Please note: The package of stimulus measures passed into law in March 2020, the CARES Act, changed some of the rules regarding charitable planning, including the suspension of required minimum distributions (RMDs) from retirement accounts for 2020. For information about these changes, please see this post on Duke’s gift planning blog, Blueprints. We also urge you to discuss with your financial advisors how these changes may affect you.
IRA rollover gifts — often referred to as “qualified charitable distributions” or “QCDs” — can be an easy and effective way to make a gift to Duke. IRA owners age 70 ½ or older can make a direct, tax-free transfer of up to $100,000 a year from their individual retirement account to a public charity like Duke University. Donors can now consider using IRA rollover gifts to satisfy multi-year pledges to the Annual Fund, create or add to endowments, or support other charitable purposes at Duke.
Benefits of an IRA rollover gift:
- Reduce your taxable income.
- Donation counts toward your annual required minimum distribution if you are at least 72 years old.
- Make annual transfers of up to $100,000 each year.
- Fulfill multiple charitable purposes at Duke, such as pledge payments and more.
- Have an immediate charitable impact during your lifetime.
Please note: The amount of a charitable IRA rollover gift that counts toward your required minimum distributions may be reduced by additions you make to a retirement account after age 70 ½. To find out if this limitation applies to you, please contact your financial advisor.
To make a charitable IRA rollover gift to Duke, please contact the administrator of your IRA.

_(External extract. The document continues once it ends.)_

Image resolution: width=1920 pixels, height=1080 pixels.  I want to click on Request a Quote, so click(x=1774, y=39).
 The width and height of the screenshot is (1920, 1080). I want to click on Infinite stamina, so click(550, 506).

Another Retirement Account Strategy
Instead of transferring assets from your IRA during your lifetime, it may be a better fit to transfer IRA assets to Duke after you have passed away. This can be done by naming Duke University as a primary or contingent beneficiary of the IRA on a beneficiary designation form available from the IRA’s plan administrator. An IRA can also be left to fund a life income gift (charitable gift annuity or charitable remainder unitrust) for a loved one.